Maartje Aarts, Ger Haan, Lia van Hooff

Consultants for MIAN – Micro Insurance Association Netherlands

Blessings come in many different ways. This also happened to be the case for Maartje, Ger and Lia. Through a microinsurance project we were very fortunate to come into contact with the people of CWC and even had the privilege to stay at Namma Bhoomi, a compound of CWC. Coming from the Netherlands where children’s rights are well regulated we were highly impressed by the way CWC is involved in educating children. It is easy to condemn the fact that children are doing an adult job when one is not familiar with local circumstances.

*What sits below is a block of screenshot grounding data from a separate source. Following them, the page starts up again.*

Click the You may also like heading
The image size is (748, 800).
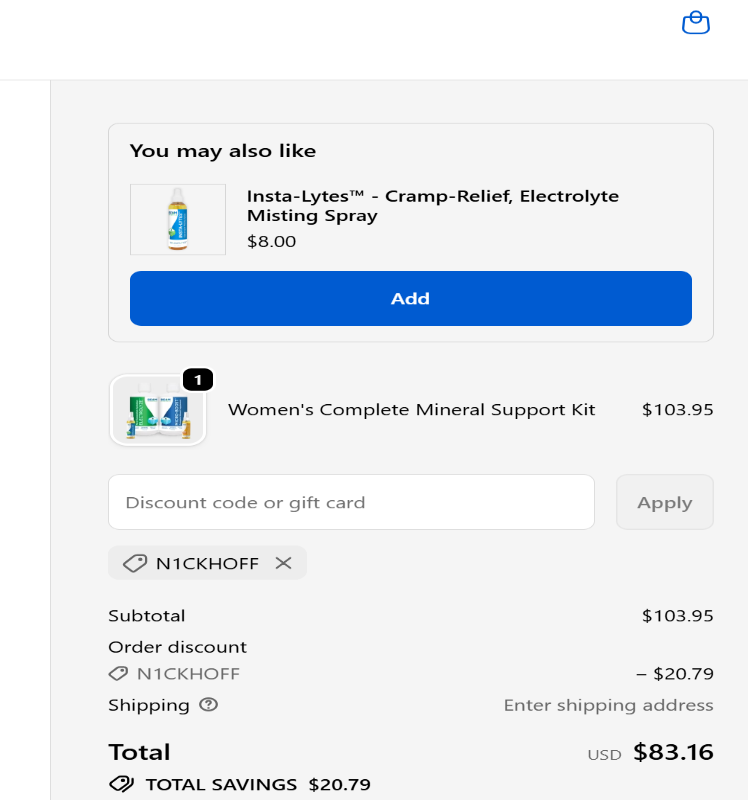pos(223,151)
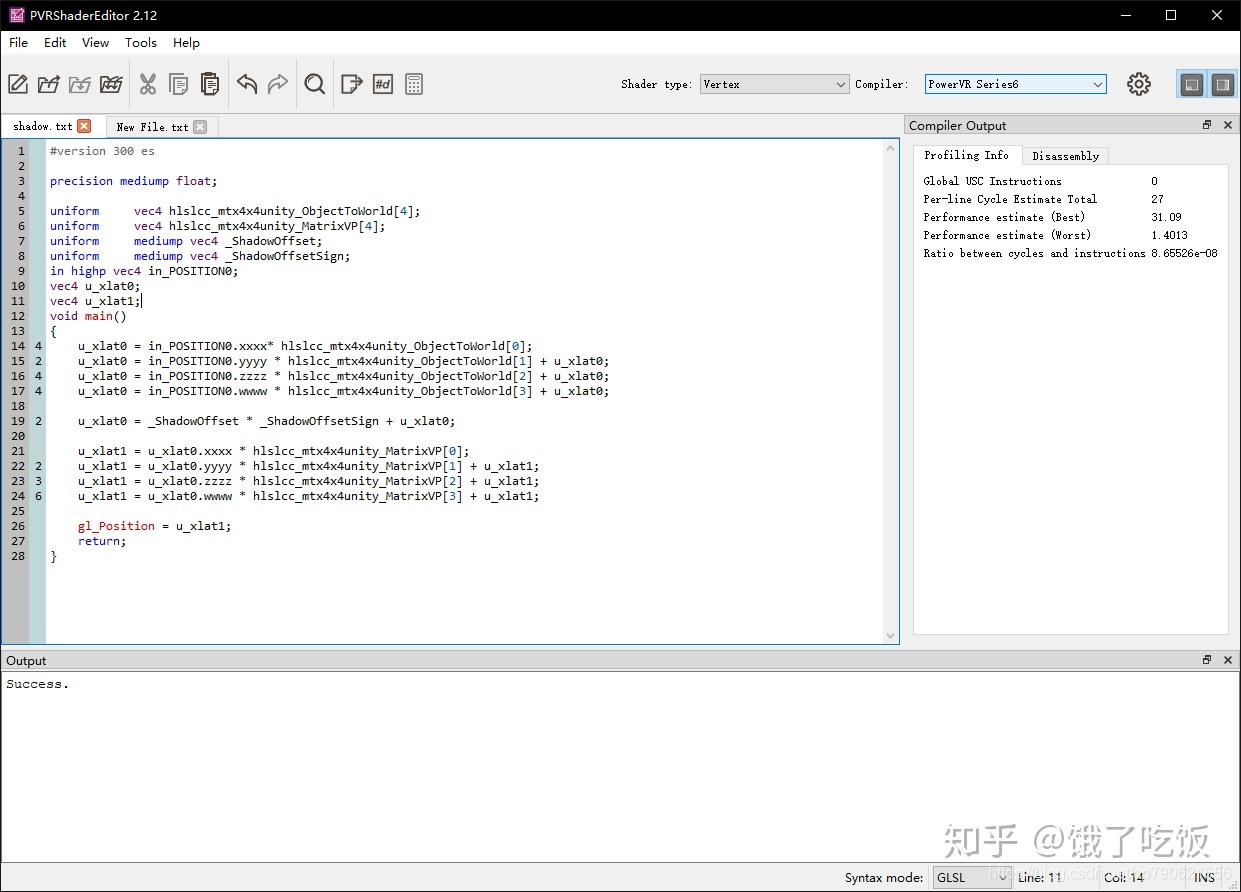Image resolution: width=1241 pixels, height=892 pixels.
Task: Click the editor vertical scrollbar down arrow
Action: click(x=891, y=634)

Therefore it was great for us to learn that CWC stated that no Child will do any work that is prohibited under the Child Prohibition and Regulation Act 1985 and was setting up Children’s Task Force to enable Children’s Participation and monitor and protect Child Labour and Children’s Right. We were struck by the mutual respect between CWC Management and Staff and the children staying at the compound. It was with great pleasure to see happy children living a life of education, professional training as well as leisure with the air full of laughter and joy.

CWC’s adage is “Children are the future”. In order to secure that future, CWC empowers the children in their care and prepare  them for their future through:
Consistency in holistic approach
Advocacy of children
Partnership adults and children 
Building self-confidence
Training in leadership
Modesty, in combination with being determined
Consideration of children’s individual needs 
Offering appropriate education and skills for their development
Staying connected with the community they came from  

What did we take back to the Netherlands?

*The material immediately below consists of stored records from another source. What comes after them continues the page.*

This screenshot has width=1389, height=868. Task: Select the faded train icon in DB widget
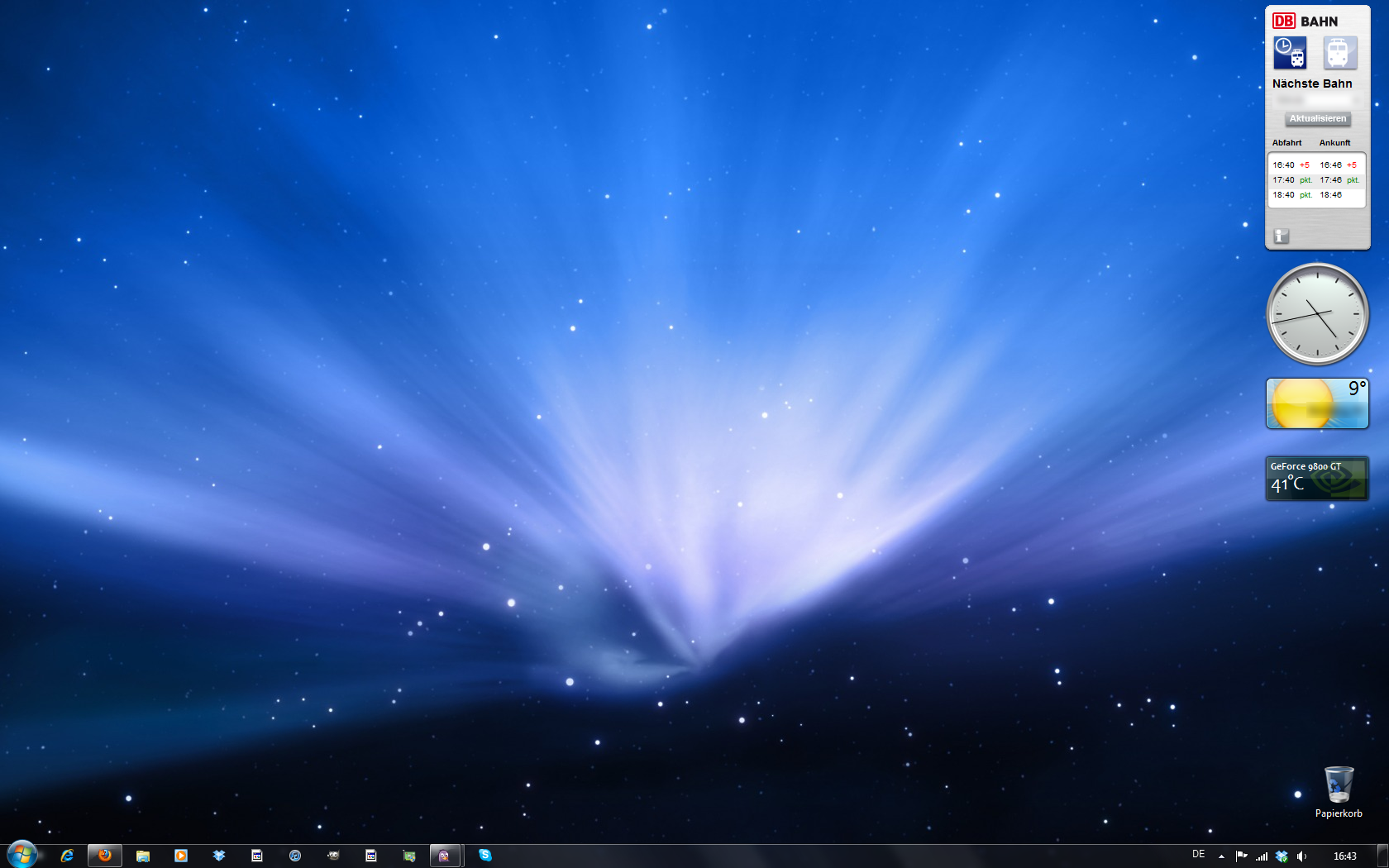tap(1339, 53)
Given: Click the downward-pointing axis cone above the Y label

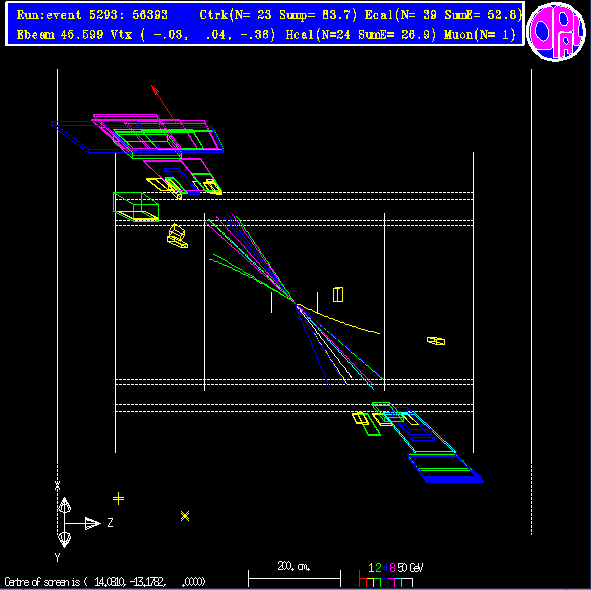Looking at the screenshot, I should tap(64, 539).
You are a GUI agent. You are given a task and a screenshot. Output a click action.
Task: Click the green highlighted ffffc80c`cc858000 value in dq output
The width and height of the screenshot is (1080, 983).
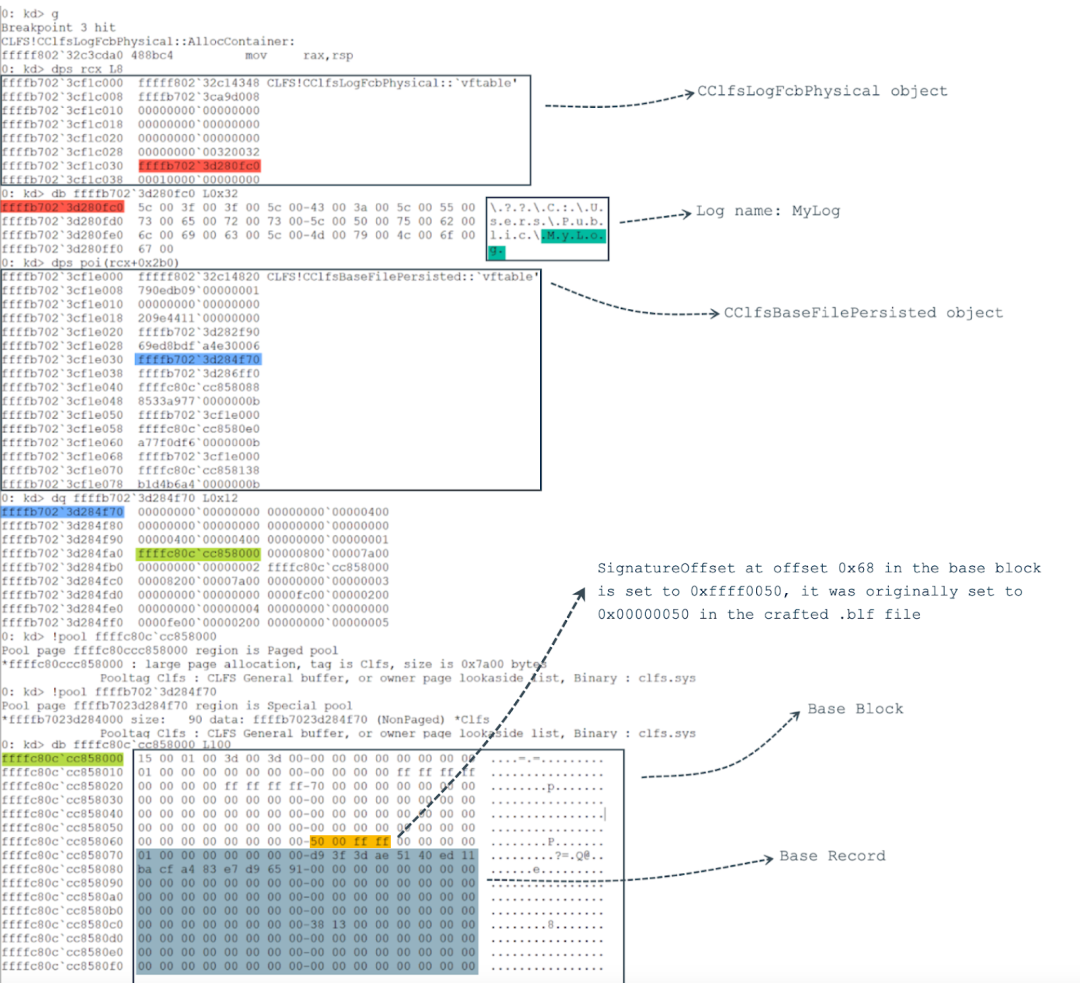tap(199, 552)
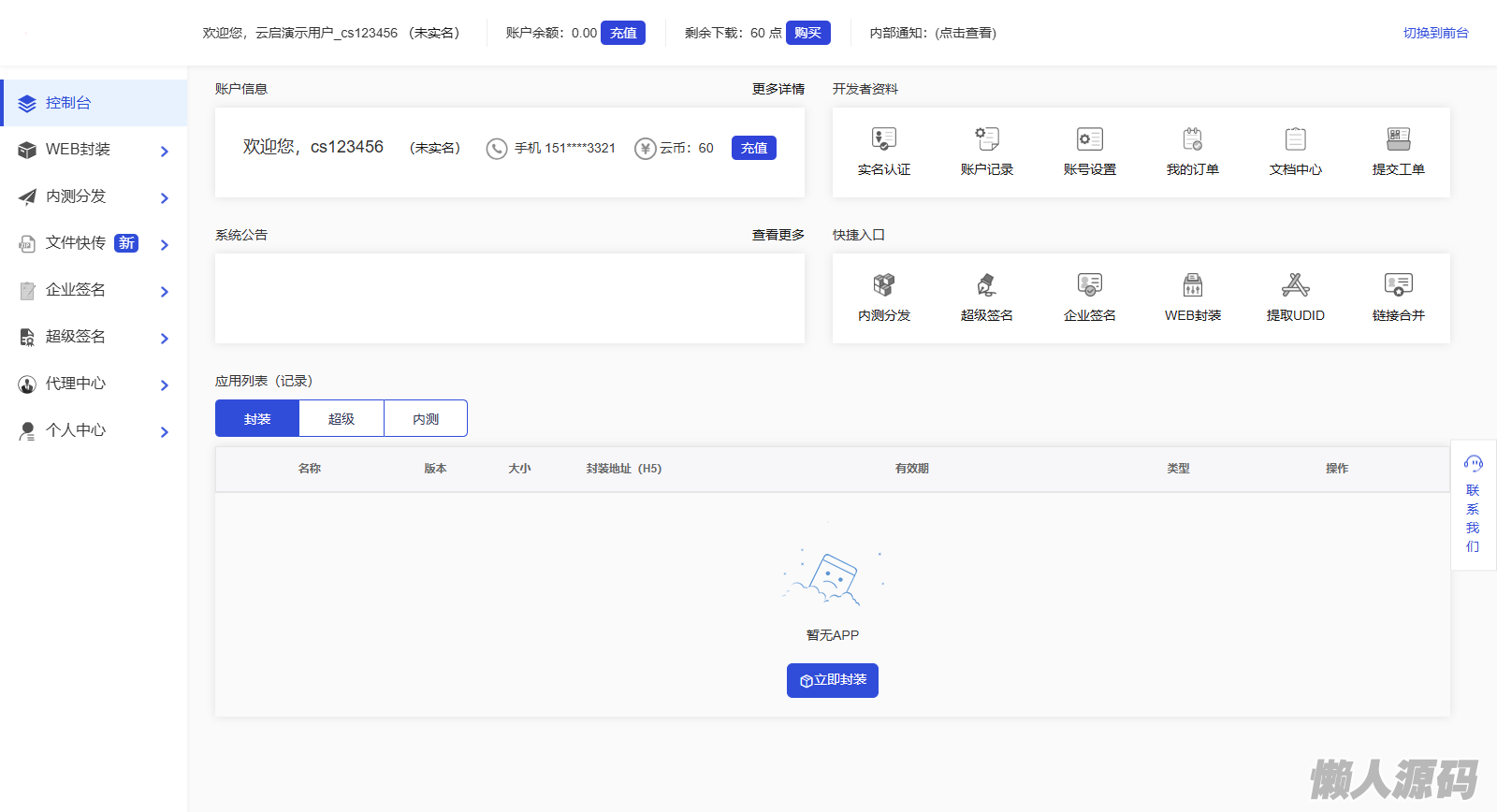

There is at least one major difference between India and the Netherlands. Children in the Netherlands have to go  to school until the age of 18, so it is an obligation rather than a right.
A child’s happiness is not related to “having” but closely related to “being”; therefore it is important to protect the possibility of “being”.

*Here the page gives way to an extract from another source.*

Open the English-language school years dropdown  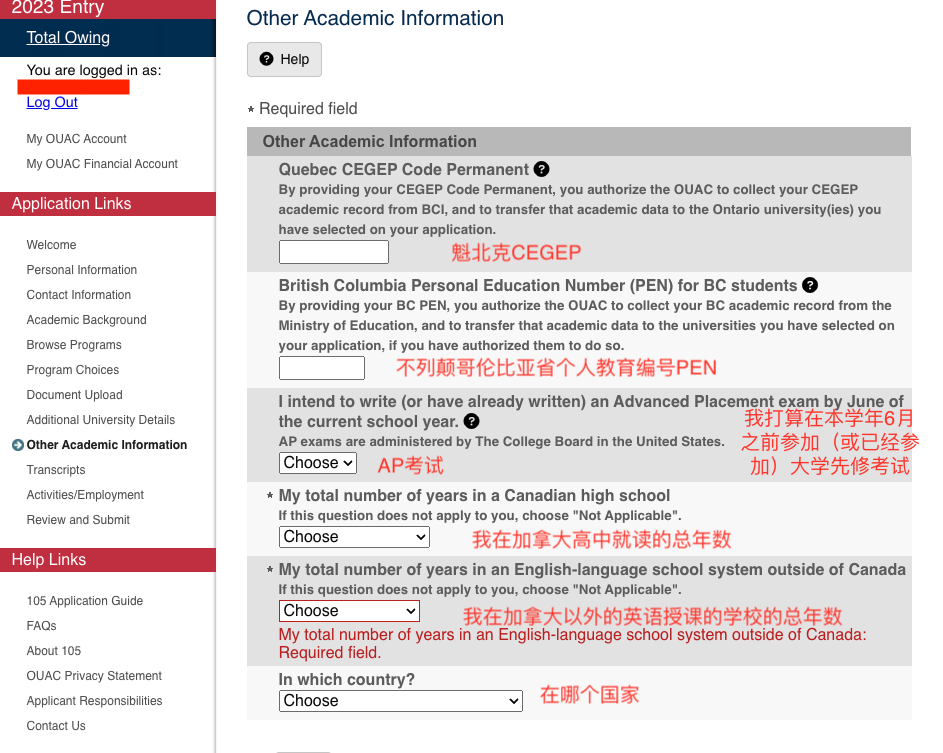pyautogui.click(x=348, y=610)
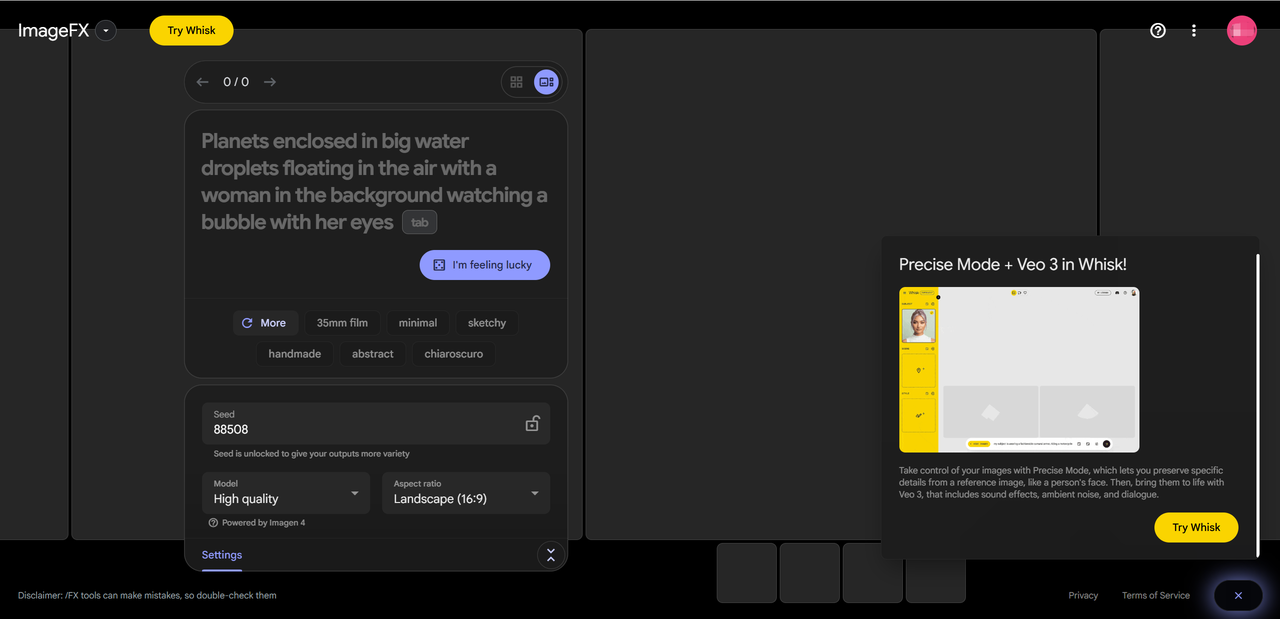Screen dimensions: 1280x619
Task: Open the Terms of Service link
Action: (x=1155, y=596)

An important eye-opener for us was seeing how CWC is taking the children serious, listen to their needs and truly hear them. We often do not really listen to what a child has to say as a result of which we are finding solutions for non-existing problems and do not discuss the real issues the children have. 
At home life is complex, often because parents are so self-occupied that they do not realize the needs of their children. The people of CWC showed us the importance of finding out what our children need to grow up to responsible human beings and how to guide our children by giving them the opportunity to grow up in accordance with their abilities and capabilities to  balanced, responsible human beings.
We are very grateful that we had the opportunity to get an insight in this wonderful world of CWC and are convinced that CWC by giving the children a future is contributing to a more peaceful world.